=== Source extract ===

§

In Dunwich (which “was built on the ruins of the original Salem – the village of witches and heresy… and evil”), a priest (Fabrizio Jovine of Fulci’s The Psychic and Contraband) hangs himself in the cemetery, opening a gate to hell. Meanwhile in “New York,” Mary is in a seance circle screaming “I see the dead” until she drops dead herself. I can see why Catriona MacColl was cast as Mary – she’s quite a committed screamer, and unafraid of taking an axe to the face in the name of filmmaking, as we see later when crabby too-good-for-this-movie Christopher George (Enter the Ninja, The Day Santa Claus Cried) hears her screaming and grudgingly rescues her from a coffin. Oh also when the cops are called to the seance circle, a dubbed detective interrogates everyone about drugs while a guy (who is definitely not an actor) stuffed into a cop suit stands awkwardly in the background, all of which I found unaccountably wonderful.

Mary, doing what she does best:

Back to the movie, if the gates of hell are gonna open and we’re gonna have a city of the living dead, we will need lots of victims, so Fulci gives us a bunch of indistinguishably dubbed zombie-fodder characters, along with extreme close-ups on all their eyes.

§

=== Questions to answer ===
1. Translate this sentence from the film review above into French: "Meanwhile in “New York,” Mary is in a seance circle screaming “I see the dead” until she drops dead herself."
2. According to the film review above, Dunwich was built on the ruins of what?

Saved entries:

§

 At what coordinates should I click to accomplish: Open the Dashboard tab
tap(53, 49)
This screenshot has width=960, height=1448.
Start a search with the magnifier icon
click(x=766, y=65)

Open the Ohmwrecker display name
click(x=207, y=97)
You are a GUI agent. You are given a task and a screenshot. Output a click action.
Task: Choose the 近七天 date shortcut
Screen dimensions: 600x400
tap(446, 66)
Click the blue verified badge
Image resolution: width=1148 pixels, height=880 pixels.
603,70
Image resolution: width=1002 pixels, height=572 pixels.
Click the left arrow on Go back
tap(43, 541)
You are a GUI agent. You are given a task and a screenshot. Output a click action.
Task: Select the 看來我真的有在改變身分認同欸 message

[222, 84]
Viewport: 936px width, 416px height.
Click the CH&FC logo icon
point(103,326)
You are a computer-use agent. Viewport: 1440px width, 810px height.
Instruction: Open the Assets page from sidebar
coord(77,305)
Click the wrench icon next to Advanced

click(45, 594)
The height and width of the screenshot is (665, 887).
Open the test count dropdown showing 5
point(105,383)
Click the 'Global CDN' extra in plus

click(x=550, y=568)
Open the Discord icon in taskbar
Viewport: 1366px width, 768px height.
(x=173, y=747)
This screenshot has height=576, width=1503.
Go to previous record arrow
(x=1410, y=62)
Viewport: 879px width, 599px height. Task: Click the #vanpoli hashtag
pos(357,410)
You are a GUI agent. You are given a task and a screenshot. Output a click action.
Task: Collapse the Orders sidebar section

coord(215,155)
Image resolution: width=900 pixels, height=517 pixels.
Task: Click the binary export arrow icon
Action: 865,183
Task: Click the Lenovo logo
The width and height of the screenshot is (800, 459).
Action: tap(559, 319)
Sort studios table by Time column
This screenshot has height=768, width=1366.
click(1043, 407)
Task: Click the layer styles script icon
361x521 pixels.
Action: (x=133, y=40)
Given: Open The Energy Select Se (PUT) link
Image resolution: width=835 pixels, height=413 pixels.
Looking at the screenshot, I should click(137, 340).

§

=== Results for each task ===
1. Pendant ce temps, à « New York », Mary participe à une séance de spiritisme en criant « Je vois les morts » jusqu'à tomber morte à son tour.

2. The original Salem.